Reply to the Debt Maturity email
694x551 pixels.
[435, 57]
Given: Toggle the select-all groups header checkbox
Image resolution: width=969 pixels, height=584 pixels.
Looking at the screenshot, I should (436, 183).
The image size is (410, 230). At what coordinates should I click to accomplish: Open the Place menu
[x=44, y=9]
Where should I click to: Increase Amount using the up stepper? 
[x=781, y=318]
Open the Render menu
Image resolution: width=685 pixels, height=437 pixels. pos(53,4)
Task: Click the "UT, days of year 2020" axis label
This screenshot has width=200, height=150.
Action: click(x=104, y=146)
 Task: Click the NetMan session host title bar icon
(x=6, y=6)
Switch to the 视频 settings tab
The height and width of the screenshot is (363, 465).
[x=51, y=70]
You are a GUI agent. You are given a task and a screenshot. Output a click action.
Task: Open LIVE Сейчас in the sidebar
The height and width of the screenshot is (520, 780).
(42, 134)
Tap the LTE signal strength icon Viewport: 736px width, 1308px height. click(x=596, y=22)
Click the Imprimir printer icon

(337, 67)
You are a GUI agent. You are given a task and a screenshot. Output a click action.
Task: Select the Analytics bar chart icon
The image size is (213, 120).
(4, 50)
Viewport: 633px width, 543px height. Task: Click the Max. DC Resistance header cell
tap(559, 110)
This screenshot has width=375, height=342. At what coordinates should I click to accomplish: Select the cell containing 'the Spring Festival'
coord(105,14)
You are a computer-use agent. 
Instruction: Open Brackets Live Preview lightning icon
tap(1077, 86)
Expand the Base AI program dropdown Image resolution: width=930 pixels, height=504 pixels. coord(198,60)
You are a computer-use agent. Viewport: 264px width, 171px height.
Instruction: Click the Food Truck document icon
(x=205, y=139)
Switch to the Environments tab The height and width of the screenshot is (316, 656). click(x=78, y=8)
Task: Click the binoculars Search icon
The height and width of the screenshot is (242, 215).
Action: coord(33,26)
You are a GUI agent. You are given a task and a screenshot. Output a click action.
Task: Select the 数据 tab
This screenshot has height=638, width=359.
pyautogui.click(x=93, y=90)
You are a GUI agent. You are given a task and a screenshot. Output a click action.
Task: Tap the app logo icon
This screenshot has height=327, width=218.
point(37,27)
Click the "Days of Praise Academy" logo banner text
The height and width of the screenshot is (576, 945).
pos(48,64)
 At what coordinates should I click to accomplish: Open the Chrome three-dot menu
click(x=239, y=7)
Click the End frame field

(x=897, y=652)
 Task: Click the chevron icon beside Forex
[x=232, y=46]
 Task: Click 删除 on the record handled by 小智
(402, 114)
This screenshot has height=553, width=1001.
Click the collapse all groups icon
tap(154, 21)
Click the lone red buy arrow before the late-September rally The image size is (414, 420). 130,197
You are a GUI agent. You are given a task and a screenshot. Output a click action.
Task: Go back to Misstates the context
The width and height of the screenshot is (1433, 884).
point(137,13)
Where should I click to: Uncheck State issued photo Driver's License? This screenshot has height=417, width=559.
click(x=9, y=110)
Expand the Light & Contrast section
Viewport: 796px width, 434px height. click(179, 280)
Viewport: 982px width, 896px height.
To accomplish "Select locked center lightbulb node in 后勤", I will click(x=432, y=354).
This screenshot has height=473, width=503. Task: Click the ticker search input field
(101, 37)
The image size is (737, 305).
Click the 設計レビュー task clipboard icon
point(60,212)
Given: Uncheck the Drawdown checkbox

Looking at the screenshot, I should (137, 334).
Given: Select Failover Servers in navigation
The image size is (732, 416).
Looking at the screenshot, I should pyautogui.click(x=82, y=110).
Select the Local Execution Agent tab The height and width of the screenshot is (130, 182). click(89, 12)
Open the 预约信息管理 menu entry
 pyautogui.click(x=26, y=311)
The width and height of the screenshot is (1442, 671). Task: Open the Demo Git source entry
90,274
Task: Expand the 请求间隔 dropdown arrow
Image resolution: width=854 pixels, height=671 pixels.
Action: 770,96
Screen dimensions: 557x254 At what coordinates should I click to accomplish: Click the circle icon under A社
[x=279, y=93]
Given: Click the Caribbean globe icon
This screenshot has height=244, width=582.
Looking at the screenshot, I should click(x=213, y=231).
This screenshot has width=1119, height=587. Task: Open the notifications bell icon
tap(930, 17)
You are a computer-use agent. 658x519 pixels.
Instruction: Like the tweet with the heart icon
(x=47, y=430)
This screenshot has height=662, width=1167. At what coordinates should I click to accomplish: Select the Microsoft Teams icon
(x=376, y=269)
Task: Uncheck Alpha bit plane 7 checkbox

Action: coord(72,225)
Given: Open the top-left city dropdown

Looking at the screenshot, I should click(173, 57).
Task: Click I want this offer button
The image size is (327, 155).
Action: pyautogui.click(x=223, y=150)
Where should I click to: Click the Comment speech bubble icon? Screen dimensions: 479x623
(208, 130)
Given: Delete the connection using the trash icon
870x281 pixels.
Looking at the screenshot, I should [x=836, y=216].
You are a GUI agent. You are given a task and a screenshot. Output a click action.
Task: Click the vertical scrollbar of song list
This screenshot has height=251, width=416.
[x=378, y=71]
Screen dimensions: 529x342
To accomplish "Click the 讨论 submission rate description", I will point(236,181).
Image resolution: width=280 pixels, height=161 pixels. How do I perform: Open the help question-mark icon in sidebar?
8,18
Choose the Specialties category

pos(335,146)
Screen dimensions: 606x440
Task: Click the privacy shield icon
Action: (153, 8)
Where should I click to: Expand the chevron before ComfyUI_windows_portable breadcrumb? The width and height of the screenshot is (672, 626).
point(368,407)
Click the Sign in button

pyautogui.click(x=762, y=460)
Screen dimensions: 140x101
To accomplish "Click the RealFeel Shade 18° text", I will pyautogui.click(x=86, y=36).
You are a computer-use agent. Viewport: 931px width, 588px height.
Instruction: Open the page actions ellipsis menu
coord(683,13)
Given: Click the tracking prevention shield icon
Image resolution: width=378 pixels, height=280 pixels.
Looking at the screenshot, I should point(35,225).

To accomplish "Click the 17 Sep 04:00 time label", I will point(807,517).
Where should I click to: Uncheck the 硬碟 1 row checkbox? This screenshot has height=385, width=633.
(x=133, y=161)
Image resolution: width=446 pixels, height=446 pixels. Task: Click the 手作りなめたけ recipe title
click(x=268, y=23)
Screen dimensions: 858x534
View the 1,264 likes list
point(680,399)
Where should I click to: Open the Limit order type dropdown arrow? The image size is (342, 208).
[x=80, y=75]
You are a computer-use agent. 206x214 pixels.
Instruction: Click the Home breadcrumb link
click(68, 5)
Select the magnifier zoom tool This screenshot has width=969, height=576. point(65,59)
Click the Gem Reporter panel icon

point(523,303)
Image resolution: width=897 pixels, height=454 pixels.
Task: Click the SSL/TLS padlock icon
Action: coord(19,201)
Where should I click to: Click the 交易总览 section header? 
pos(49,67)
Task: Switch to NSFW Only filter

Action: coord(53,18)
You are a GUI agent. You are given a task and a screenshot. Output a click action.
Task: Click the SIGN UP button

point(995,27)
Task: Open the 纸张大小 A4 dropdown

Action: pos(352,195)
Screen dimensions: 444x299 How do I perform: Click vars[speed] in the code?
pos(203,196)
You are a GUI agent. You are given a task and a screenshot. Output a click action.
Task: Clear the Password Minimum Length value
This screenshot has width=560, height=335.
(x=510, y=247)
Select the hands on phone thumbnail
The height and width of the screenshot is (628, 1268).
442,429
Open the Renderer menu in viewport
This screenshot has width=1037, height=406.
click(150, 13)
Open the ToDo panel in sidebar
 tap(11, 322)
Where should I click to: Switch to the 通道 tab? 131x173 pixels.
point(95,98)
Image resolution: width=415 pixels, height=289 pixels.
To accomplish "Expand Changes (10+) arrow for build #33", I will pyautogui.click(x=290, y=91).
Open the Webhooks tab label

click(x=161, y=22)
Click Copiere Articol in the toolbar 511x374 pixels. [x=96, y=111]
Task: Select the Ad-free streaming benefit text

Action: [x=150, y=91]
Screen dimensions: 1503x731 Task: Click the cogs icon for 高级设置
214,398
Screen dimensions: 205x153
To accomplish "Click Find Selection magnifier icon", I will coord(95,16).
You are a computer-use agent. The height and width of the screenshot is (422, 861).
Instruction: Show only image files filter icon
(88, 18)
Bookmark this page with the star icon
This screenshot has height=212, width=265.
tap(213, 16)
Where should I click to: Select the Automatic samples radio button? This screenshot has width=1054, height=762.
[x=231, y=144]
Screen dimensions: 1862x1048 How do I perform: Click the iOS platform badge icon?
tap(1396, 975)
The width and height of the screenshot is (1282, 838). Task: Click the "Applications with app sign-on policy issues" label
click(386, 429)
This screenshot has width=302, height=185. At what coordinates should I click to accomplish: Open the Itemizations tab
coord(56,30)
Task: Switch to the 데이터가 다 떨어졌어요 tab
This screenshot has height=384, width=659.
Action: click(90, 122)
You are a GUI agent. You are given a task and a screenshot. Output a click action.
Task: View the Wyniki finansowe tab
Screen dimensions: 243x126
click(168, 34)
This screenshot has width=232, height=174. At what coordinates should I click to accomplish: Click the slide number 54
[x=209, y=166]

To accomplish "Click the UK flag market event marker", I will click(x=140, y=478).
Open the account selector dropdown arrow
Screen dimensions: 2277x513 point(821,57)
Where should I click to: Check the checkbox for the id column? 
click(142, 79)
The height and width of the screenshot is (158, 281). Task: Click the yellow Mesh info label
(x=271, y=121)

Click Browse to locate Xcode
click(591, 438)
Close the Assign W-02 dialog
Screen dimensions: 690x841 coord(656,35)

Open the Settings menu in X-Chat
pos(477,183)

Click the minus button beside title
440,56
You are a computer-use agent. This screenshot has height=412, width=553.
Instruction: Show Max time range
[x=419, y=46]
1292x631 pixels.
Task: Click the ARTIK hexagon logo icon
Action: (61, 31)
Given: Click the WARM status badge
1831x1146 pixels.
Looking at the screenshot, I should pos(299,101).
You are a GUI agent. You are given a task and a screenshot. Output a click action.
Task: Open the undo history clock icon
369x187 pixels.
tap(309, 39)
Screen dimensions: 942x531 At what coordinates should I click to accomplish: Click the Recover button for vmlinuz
□ □ □ □
Based on the records above, how many lines hold the string "magnifier"? Answer with the number by itself.

[TASK ANSWER] 2